Leading Multiple Generations
For the first time in history, five generations are working together, each bringing different leadership styles, varied career development designs, and different communication formats. Within the next two years, it is expected that the youngest two generations will comprise 70% of the workforce. This brings an array of creative and innovative benefits as well as a challenging organizational development opportunity.
First, let’s take a quick look at the generations that comprise the current workforce:
The Silent Generation (ages 71-89) <1% of the current workforce
Baby Boomers (ages 54-70) 27% (and declining as they retire at a rate of 10,000 per day or chose to work part-time if retirement isn’t affordable)
Generation X (ages 34-53) 35%
Generation Y, aka Millennials (ages 21-33) 37%
Generation Z, or Nexters (under 20) 1-2%
Many challenges arise with the interdependence of so many generations. Each age cohort is different. For example, the Silent generation prefers to communicate through face-to-face interaction but may accept memos as a more formal way to communicate while the Gen X employee wants direct communication with supervisors versus formal documentation. Gen Y employees appreciate direct communication and feedback, but Nexters communicate best using digital devices but are open to face-to-face communication. While face-to-face communication is acceptable to all generations, this poses a dramatic time challenge for leadership. While adopting the preferred communication style of each generation is prohibitive, there are acceptable compromises available.
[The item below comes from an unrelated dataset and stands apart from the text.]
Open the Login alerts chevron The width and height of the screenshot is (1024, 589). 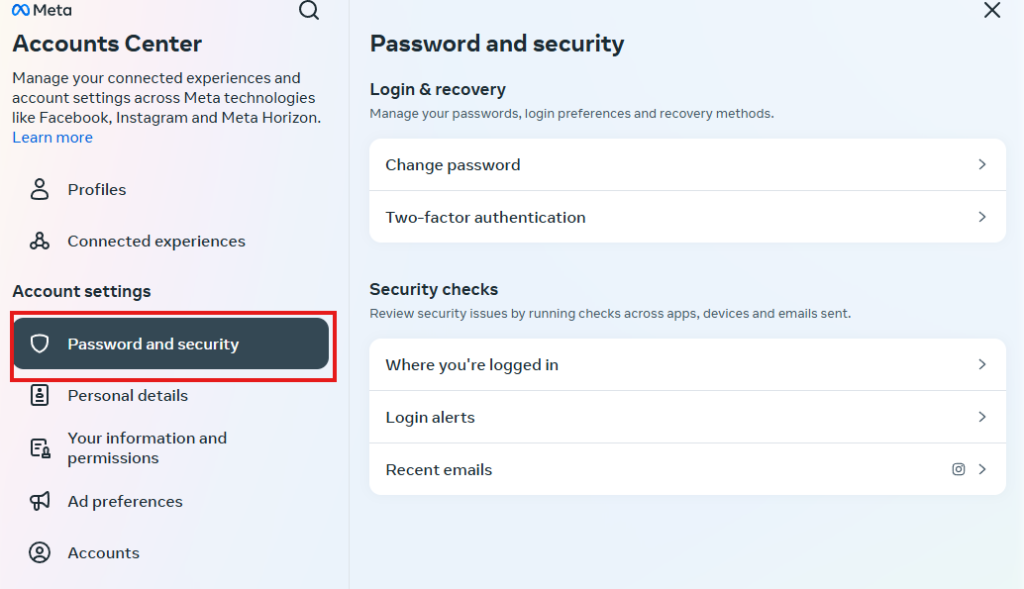point(982,417)
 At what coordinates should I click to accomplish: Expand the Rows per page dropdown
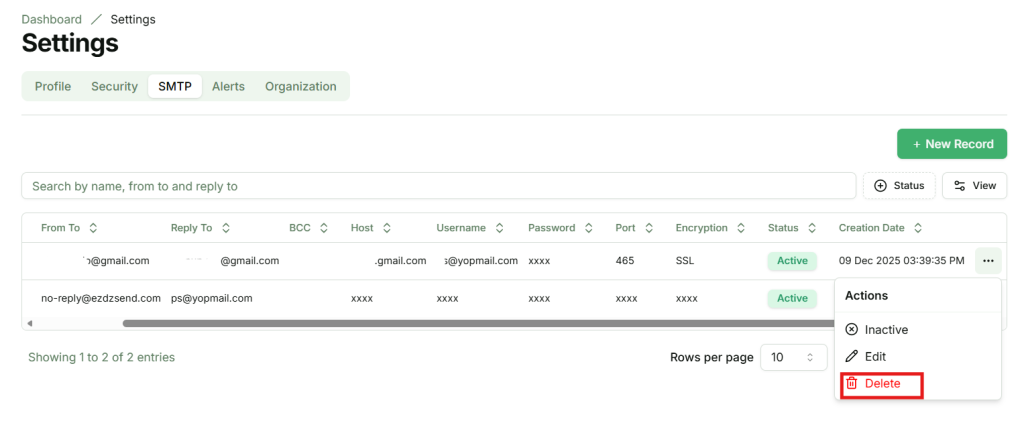(794, 357)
The increasing organizational pressure to improve productivity will be a challenge. Nexter employees prefer small team engagement, but the Gen Y employee prefers a more entrepreneurial approach. Meanwhile, Baby Boomers tend to seek out contract work, in their retirement creating a fluid workforce and the Silent generation lead with a commanding style which can be abrasive to others.
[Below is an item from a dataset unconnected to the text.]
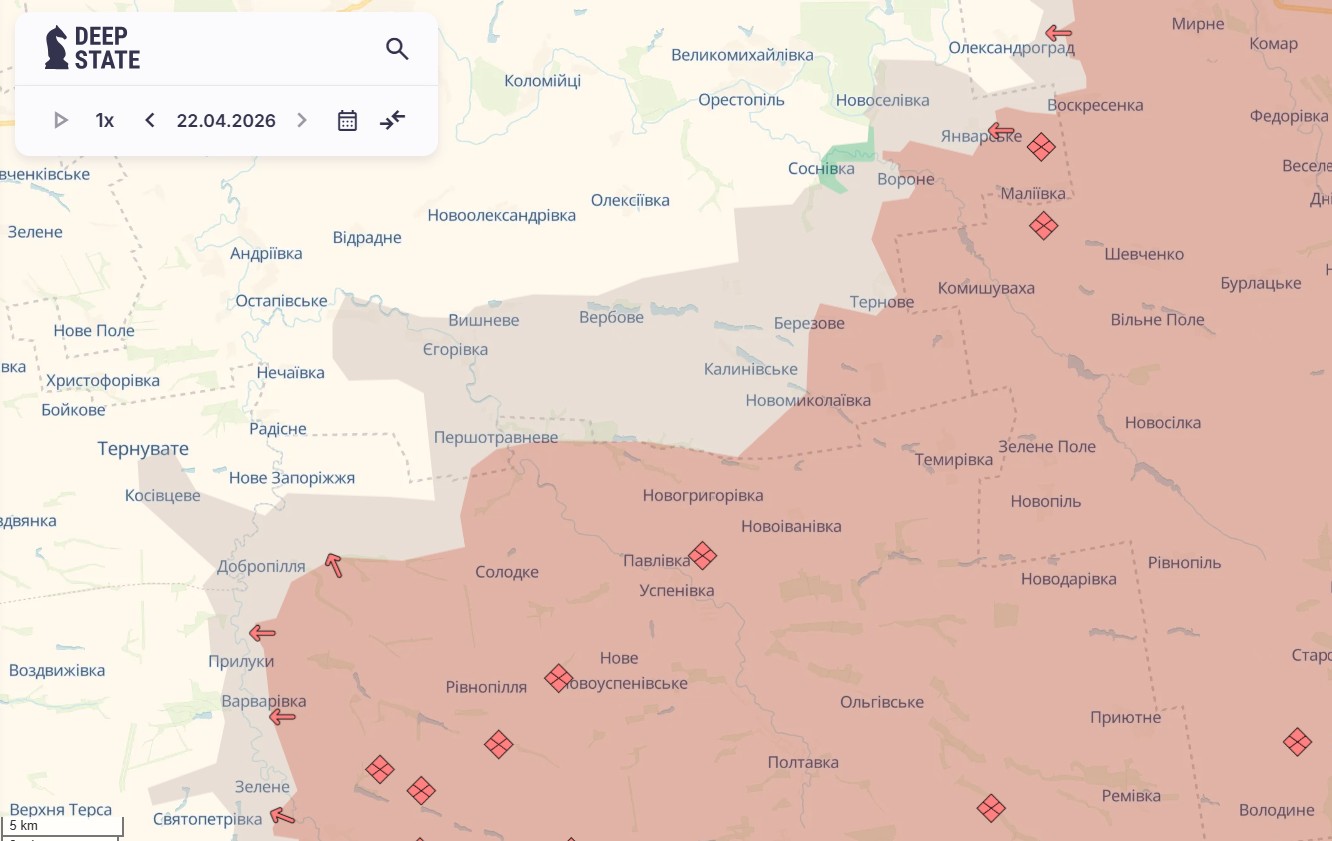Click the arrow marker at Святопетрівка
The image size is (1332, 841).
[283, 817]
Keeping up with new workplace trends and regulations, supporting work/life balance to create a happier workforce, and understanding what motivates each generation will also pose difficulties for leaders. They must strive to create an environment which engages the rule-oriented Silent generation, the workaholic Baby Boomers, who tend to get personal fulfillment from work, the Gen X’ers who prefer independence and fewer rules while seeking to balance work and family, and the Gen Y’ers who want a social, friendly work environment. A complex challenge indeed.
Nexters will surely have different perspectives on work, but it is too early to tell. Nexters tend to be digital with shorter attention spans and limited interpersonal skills, but technologically creative and open-minded. Of course, as they age, these tendencies may change. This young cohort will likely seek opportunities to use their digital skills, especially toward socially conscious causes. Expectations regarding incentives and compensation are increasingly more complex when administering pay practices within multi-generational organizations. Leaders must create a multi-level benefits system to appeal to each generation.
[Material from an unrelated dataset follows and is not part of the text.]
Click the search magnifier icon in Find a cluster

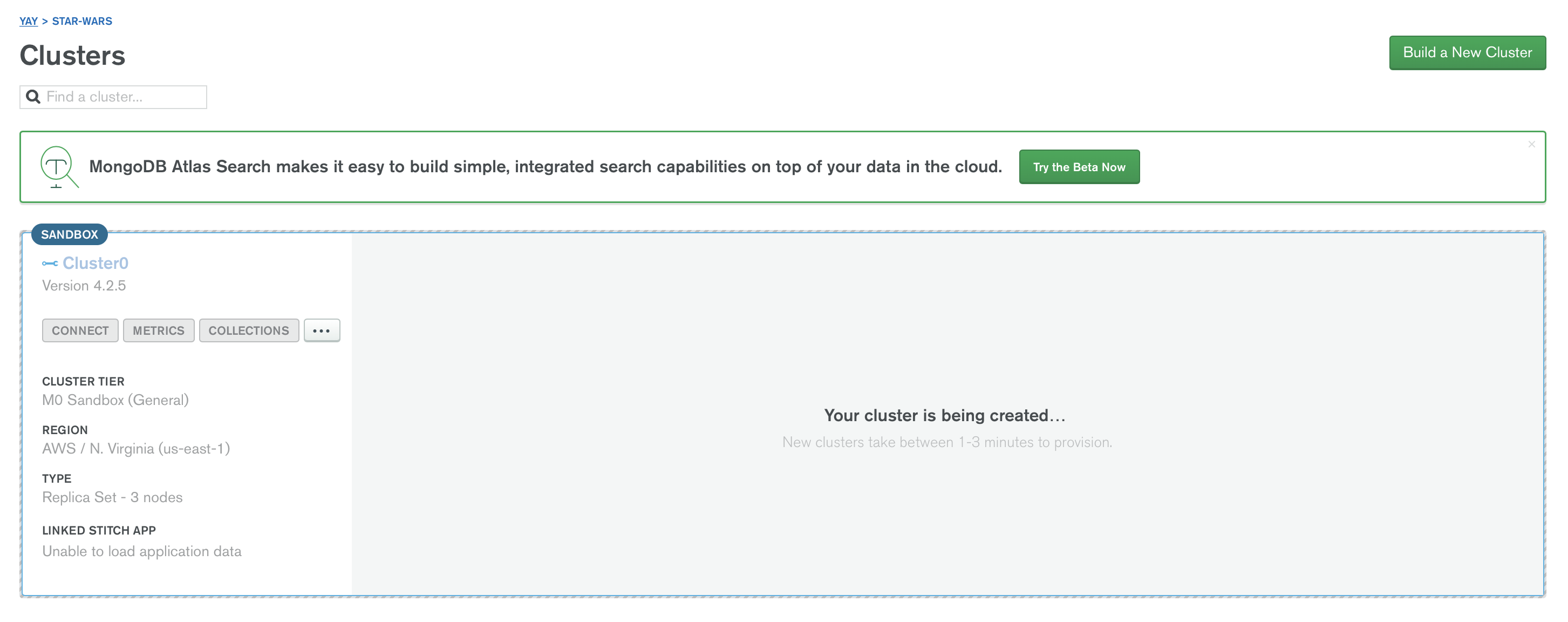click(x=33, y=96)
The Senior Executive Challenge
Senior leaders will be challenged in new ways as they adapt to the multi-generational workforce. By mentoring members of each generation, executives will gain valuable insights into motivations, expectations, and points of engagement. Executives must develop comprehensive communication strategies using multiple formats with face-to-face interactions at the core. Accessibility and transparency can serve to quickly bond employees to leaders as they blend generations to create a cohesive and effective work team. Clearly communicating the advantages of generational diversity can alter the team’s perception of the generation gap making it more of a generational benefit.
Leaders can promote cross-generational training and mobility to engage employees of all generations and to enhance skills across the team. By creating opportunities for intergenerational interactions, leaders will develop a culture of diversity and support among the age cohorts. Such diverse teams will be well equipped to provide creative solutions that are effective for the organization and appealing to each generation.
Leaders will be well served to acknowledge that each stage of life shares similarities and differences. By communicating the positive aspects of these commonalities and respecting team diversity, multi-generational teams will be cohesive and innovative. Multi-generational employment strategies will be complex and will require the long-view. Leaders must be patient, inquisitive and engaging to build this diverse team.